Он заявил это сначала в комиссии, потом в пленарном заседании и попросил даже огласить в газетах.
Так, говорит, и напишите, что я, Белоглавек, кайзерлихер и кениглихер депутиртер, назвал Льва Толстого болваном.
Это очень кстати, ибо приближающееся чествование великого писателя грозило остаться без подобающего для полноты картины ослиного копыта г. Белоглавека.
Господин Белоглавек — не просто австрийский депутат, он представитель и выразитель целого течения — и не только австрийского течения, а, так сказать, общечеловеческого.
Он представляет всесветный союз ограниченности и пошлости, чувствующей себя господином, а потому наглой.
По законам человеческой глупости этим добродетелям искони полагалось господствовать в благоустроенном обществе, и они неизменно задавали тон, налагая на все печать своего торжествующего кретинизма.
Во всех странах, у всех народов и во все времена все светлое, крупное, даровитое, поднимающееся над уровнем установленной пошлости, наталкивалось на мудрые суждения и вечно сжатый кулак Белоглавеков.
Белоглавеку не нужны все эти светлые даровитые личности. Они только раздражают, нарушают покой, мешают правильному пищеварению.
Белоглавеку нужны поэты, воспевающие его глупые добродетели, ему нужны ученые, доказывающие правильность и справедливость взимаемого им процента, ему нужны художники, рисующие его, Белоглавека, в парадном платье с медалью, перстнем, украшенным большим бриллиантом.
Но поэты, художники, ученые, которые лезут куда-то за пределы этой счастливой жизни Белоглавеков,— о, нет, таких им не нужно. Это — болваны.
Появляется ли на свет Байрон и начинает будить человеческие сердца к богатой и захватывающей жизни,— глядишь: уже тысячи Белоглавеков протягивают к нему свои грязные лапы, зажатые в кулаки.
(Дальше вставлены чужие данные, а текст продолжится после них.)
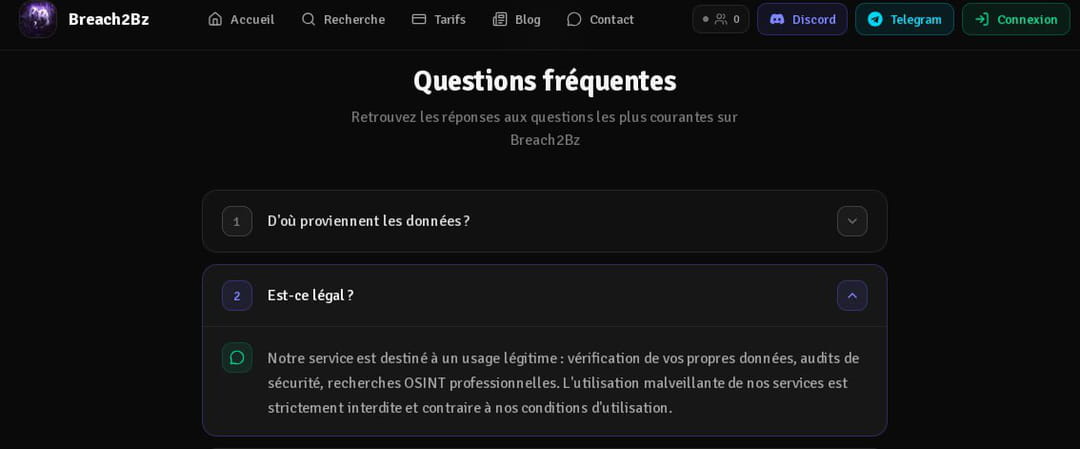Open the Discord button
The width and height of the screenshot is (1080, 449).
point(802,19)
Его травят, преследуют, вторгаются в его личную жизнь, гадят ему на душу,— пока он не погибает где-то далеко от родины.
А разве не та же судьба постигла Пушкина? Разве у него не было своего Белоглавека?
Правда, он назывался Дуббельтом или Бенкендорфом, носил весьма симпатичной окраски мундир.
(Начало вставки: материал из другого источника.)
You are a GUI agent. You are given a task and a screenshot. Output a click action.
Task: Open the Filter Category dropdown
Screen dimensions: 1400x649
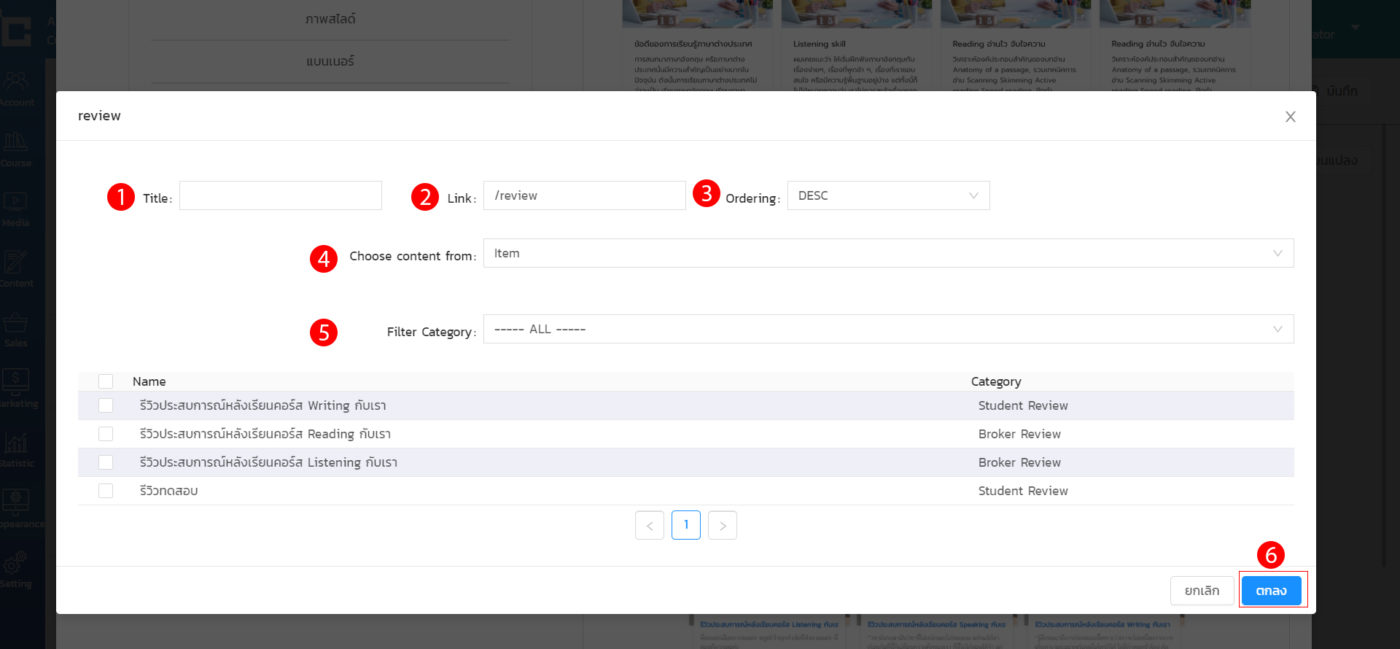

Но он не перестал быть от этого Белоглавеком.
Напротив, его положение только удесятерило пошлость, ограниченность и наглое самодовольство этого субъекта.
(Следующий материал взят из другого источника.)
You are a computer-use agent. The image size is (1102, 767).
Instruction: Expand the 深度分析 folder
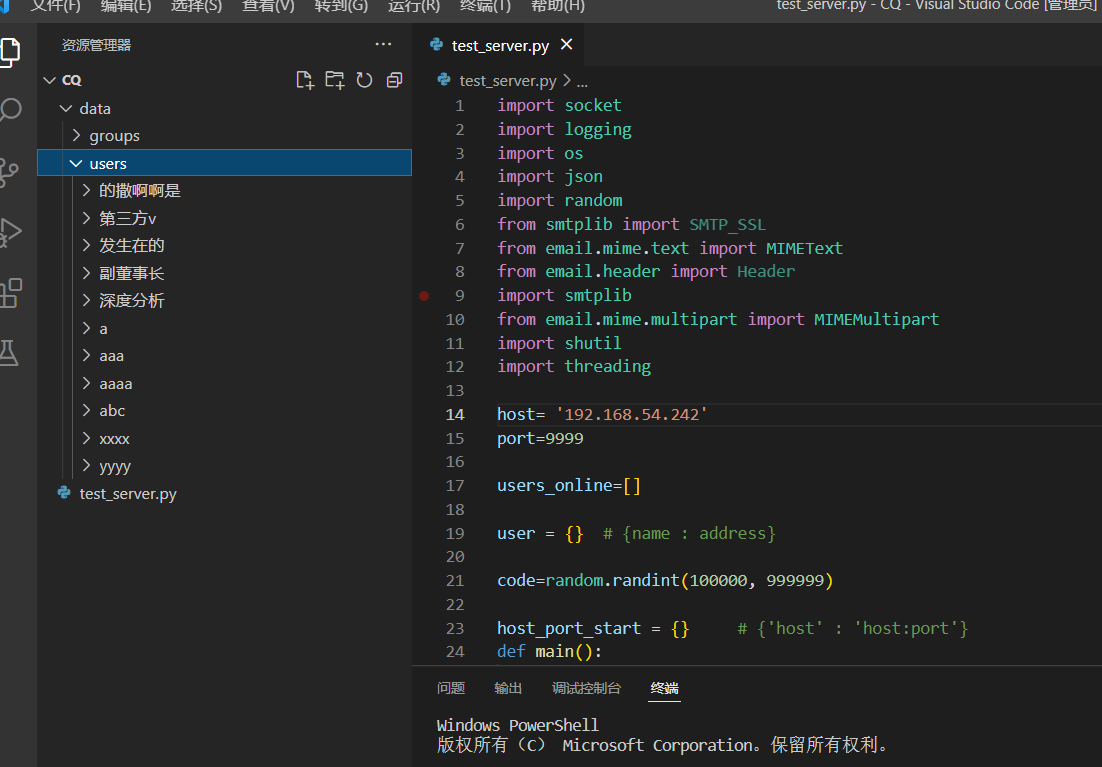coord(131,301)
Белоглавек восторжествовал. Великий дух поэта был втоптан в грязь, был протянут сквозь все помойные ямы белоглавековского домостроя.
И зато как радовался этот герой, когда замечал на творениях поэта следы отбросов собственных задворков.
И Толстого всю жизнь преследовал свой Белоглавек. Еще задолго до того, как он объявил художника болваном, он отравлял его жизнь своей глупостью и подлостью.
Целыми десятилетиями дышит он на него своими ядовитыми испарениями, и если он не смог ослабить чуткости ‘поэта, ему все же удалось извратить мысль человека.
Но ему было этого недостаточно. Ничтожество органически не переваривает величия. Само присутствие гиганта поэзии страшно Белоглавеку, даже если этот гигант проповедует примирение с жизнью…
Белоглавек не верит этой проповеди. Он боится и ее. Он инстинктивно чувствует, что даже эта проповедь не в силах парализовать опасную творческую деятельность Толстого-художника. И он преследует его, он изгоняет его из своей среды.
Но гигант остается гигантом, а пигмей Белоглавек — пигмеем. И чтобы ободрить себя и утешить, он провозглашает великого писателя болваном.
На трибуне австрийского рейхсрата пошлость возвела Толстого в Белоглавека. Ей остается только возвести Белоглавека в Толстого. Не произойдет ли это в нашей думе?